Disputa de narrativas e liderança em campo

A nota alviverde também mira outro ponto sensível: um suposto pênalti não marcado para o Vitória, em lance com Andreas Pereira. O clube afirma que não houve contato suficiente para infração. “Mais incompreensíveis, porém, são as reclamações sobre um possível pênalti não marcado para o Vitória no segundo tempo. O vídeo a seguir demonstra que o meia Andreas Pereira nem sequer encostou no adversário, que claramente se atirou com o objetivo de simular uma falta que não aconteceu”, registra o texto.

A mensagem vai além de um jogo específico. O Palmeiras sustenta que há um ambiente permanente de contestação em torno de suas partidas, o que, na visão do clube, aumenta a pressão sobre árbitros. “Debates e divergências são saudáveis em qualquer ambiente democrático, como o futebol. Há que se tomar cuidado, no entanto, quando opiniões distorcem os fatos e servem a interesses de terceiros”, afirma a nota.

O comunicado termina com uma defesa da campanha alviverde no Brasileiro, hoje líder com 47 pontos, oito à frente do vice-líder. “A verdade incontestável é que o Palmeiras faz uma das melhores campanhas da história do Brasileirão na Era dos Pontos Corridos. Somos a equipe com mais gols marcados e menos gols sofridos na competição até o momento, o que comprova a competência do trabalho desenvolvido por nossos profissionais na atual temporada.”

Os números dão respaldo ao discurso. O time combina o melhor ataque e a defesa menos vazada do campeonato, enquanto segue vivo também na Copa do Brasil. Neste domingo, recebe o Fortaleza em São Paulo, às 16h, pelo jogo de ida das oitavas de final, e já mira o confronto com o Internacional, no dia 9 de agosto, no Nubank Parque, pela sequência do Brasileiro.

Arias no centro do projeto esportivo e financeiro

O protagonismo recente de Arias encaixa duas agendas estratégicas do Palmeiras. O colombiano, que atua aberto pelos lados do campo, como ponta que volta para construir e ataca em velocidade, é peça-chave no melhor ataque do país. Ao mesmo tempo, sua convocação para o Mundial transforma desempenho esportivo em ativo financeiro mensurável.

O retorno estimado de R$ 1,125 milhão não muda sozinho o patamar econômico do clube, mas sinaliza um modelo em que a valorização internacional dos atletas estrangeiros passa a ser também uma linha de receita planejada. A tendência é que o caso Arias fortaleça a estratégia de contratar, desenvolver e projetar jogadores capazes de servir a suas seleções e, ao mesmo tempo, influenciar títulos domésticos.

A polêmica da semana, no entanto, deixa uma lição incômoda ao redor: a proteção à integridade física desse tipo de ativo passa a ser também um tema financeiro. Cada entrada mais dura em um jogador convocado para um Mundial, como a sofrida por Arias no Barradão, carrega risco esportivo, médico e econômico.

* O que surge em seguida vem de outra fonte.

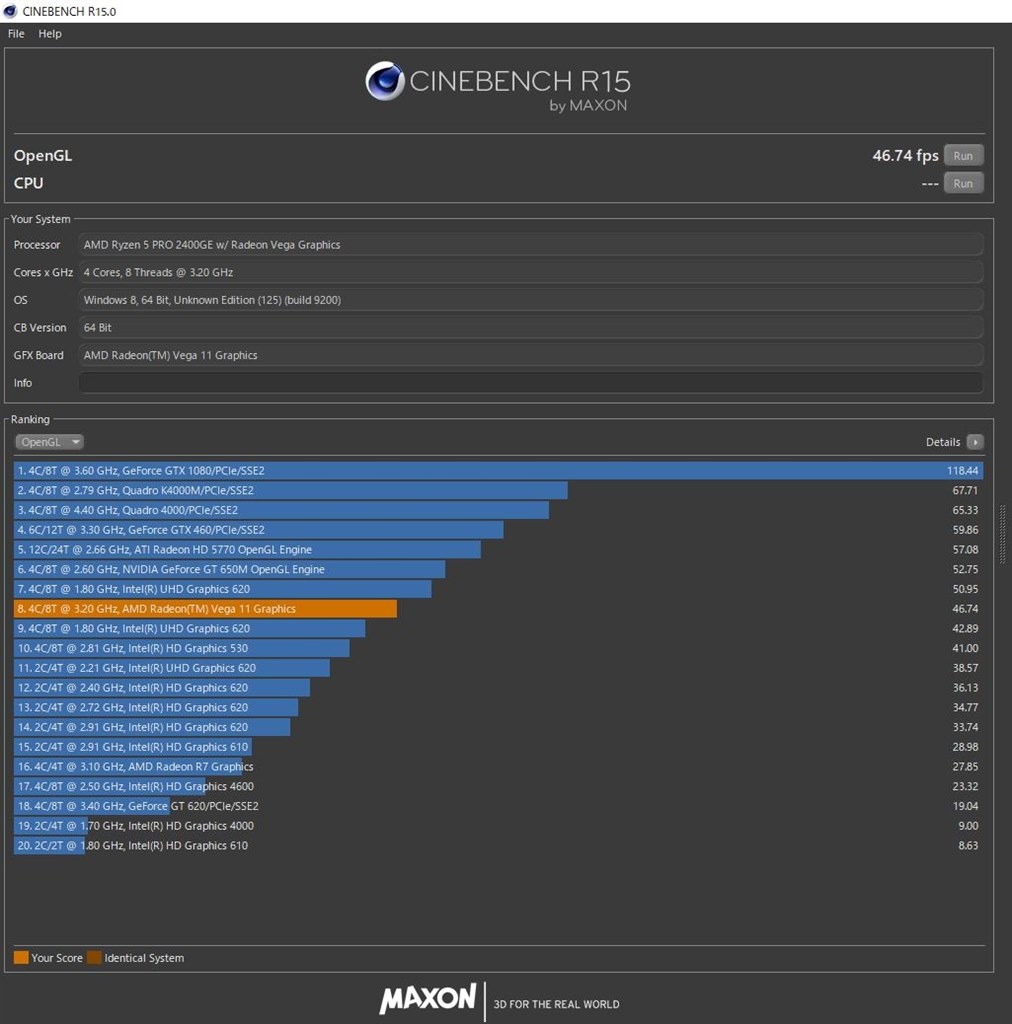The height and width of the screenshot is (1024, 1012).
Task: Click the orange Your Score legend swatch
Action: pyautogui.click(x=21, y=958)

O debate sobre o uso do VAR e o limite entre rigor e exagero nas expulsões promete seguir presente nos próximos jogos, sobretudo nos que envolvem o líder do campeonato. A reação forte do Palmeiras e a resposta da CBF com transparência nos áudios do árbitro de vídeo indicam que o gramado não é mais o único campo de disputa. A narrativa pública passa a ser parte fundamental da estratégia de clubes que lutam por títulos e por espaço num calendário congestionado.

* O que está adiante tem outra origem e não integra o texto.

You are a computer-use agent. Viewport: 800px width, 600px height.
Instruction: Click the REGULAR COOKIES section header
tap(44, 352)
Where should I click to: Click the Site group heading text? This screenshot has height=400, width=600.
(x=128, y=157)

Enquanto isso, o atacante colombiano se prepara para mais uma sequência decisiva pelo Palmeiras, entre Copa do Brasil e Brasileirão, carregando no corpo as marcas da última rodada e, no passaporte, o selo de protagonista de seleção em Mundial. O desfecho dessa combinação de vitrine internacional, bom futebol e controvérsia doméstica deve ajudar a definir o peso de Jhon Arias no projeto alviverde para a temporada.

O que aconteceu com a perna de Jhon Arias após a entrada de Cacá?

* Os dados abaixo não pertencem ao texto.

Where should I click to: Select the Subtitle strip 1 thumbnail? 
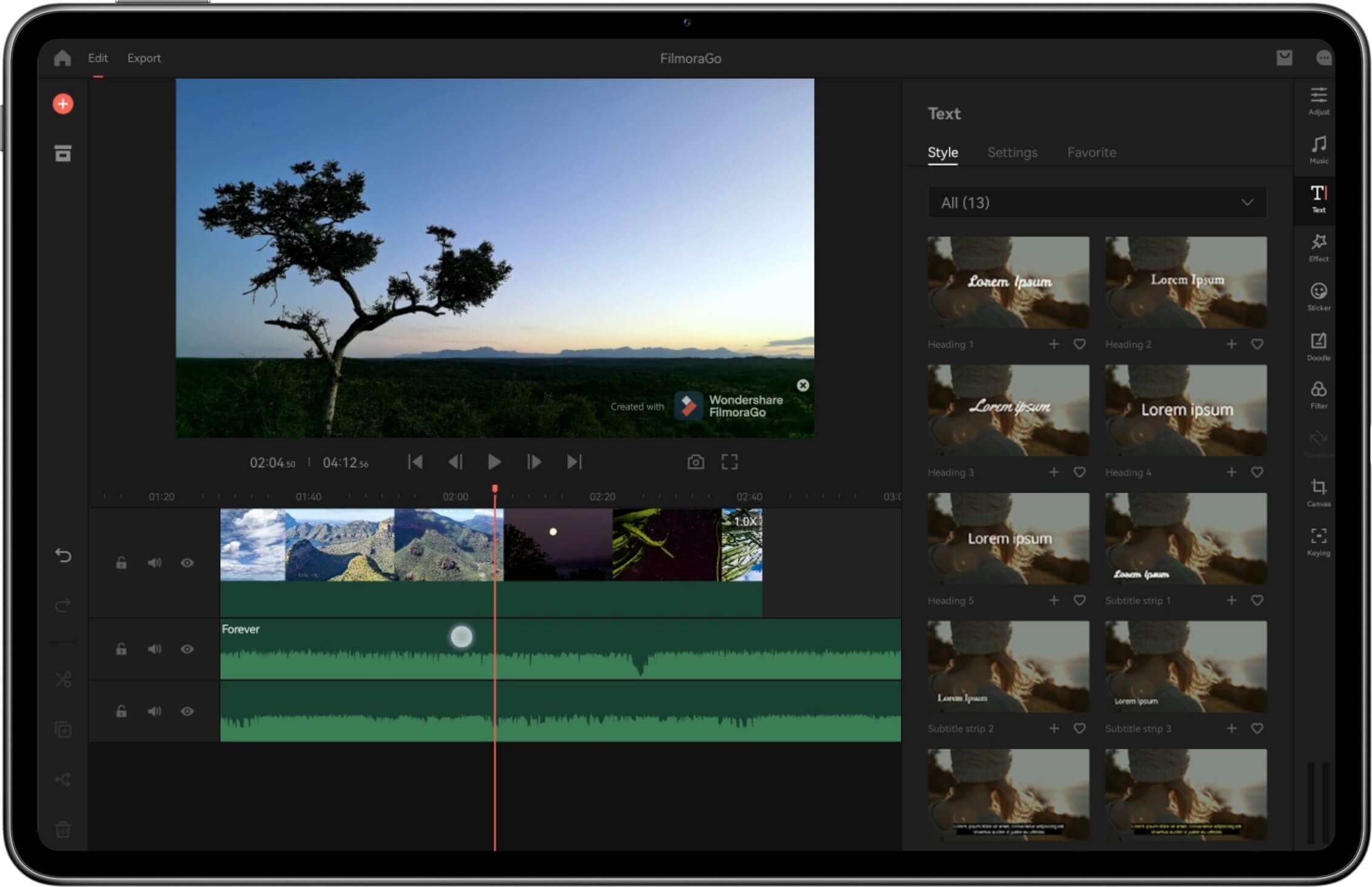tap(1185, 538)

Após o carrinho de Cacá, a perna de Arias ficou marcada pelas travas da chuteira, com a canela bastante arranhada. O Palmeiras divulgou fotos para evidenciar a gravidade do lance.

Qual a posição de Jhon Arias no time do Palmeiras?

Jhon Arias atua principalmente como ponta, aberto pelo lado do campo. Ele participa da construção das jogadas, infiltra na área e é peça importante no ataque alviverde.